(Records shown Opens)
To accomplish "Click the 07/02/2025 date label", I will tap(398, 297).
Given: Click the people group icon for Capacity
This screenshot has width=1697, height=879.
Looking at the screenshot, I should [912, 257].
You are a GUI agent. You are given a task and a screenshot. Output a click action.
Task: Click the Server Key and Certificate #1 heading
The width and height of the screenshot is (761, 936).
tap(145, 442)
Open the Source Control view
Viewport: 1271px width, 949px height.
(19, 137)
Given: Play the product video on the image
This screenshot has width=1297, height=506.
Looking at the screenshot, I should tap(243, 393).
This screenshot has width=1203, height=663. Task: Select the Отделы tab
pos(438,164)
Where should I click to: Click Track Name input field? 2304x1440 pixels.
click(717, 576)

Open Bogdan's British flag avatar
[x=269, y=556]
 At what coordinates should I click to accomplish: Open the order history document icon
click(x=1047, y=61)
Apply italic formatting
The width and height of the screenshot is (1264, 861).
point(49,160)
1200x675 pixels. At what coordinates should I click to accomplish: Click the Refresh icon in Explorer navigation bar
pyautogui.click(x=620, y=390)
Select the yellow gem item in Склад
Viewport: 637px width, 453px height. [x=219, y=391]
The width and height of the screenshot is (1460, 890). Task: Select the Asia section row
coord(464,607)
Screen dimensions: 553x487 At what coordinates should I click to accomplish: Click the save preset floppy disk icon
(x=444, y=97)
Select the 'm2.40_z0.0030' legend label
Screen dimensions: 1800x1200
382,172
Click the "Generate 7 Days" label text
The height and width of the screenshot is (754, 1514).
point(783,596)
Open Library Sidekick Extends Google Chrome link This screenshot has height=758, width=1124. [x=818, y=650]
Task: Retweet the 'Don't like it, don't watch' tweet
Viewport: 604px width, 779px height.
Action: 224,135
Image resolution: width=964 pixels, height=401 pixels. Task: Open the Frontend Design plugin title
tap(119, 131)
(Records shown Closes)
> [The problem]: Show each line of the material holding "label".

> [Result below]:
To accomplish "Click the 07/02/2025 date label", I will tap(398, 297).
Select the 'm2.40_z0.0030' legend label
Click the "Generate 7 Days" label text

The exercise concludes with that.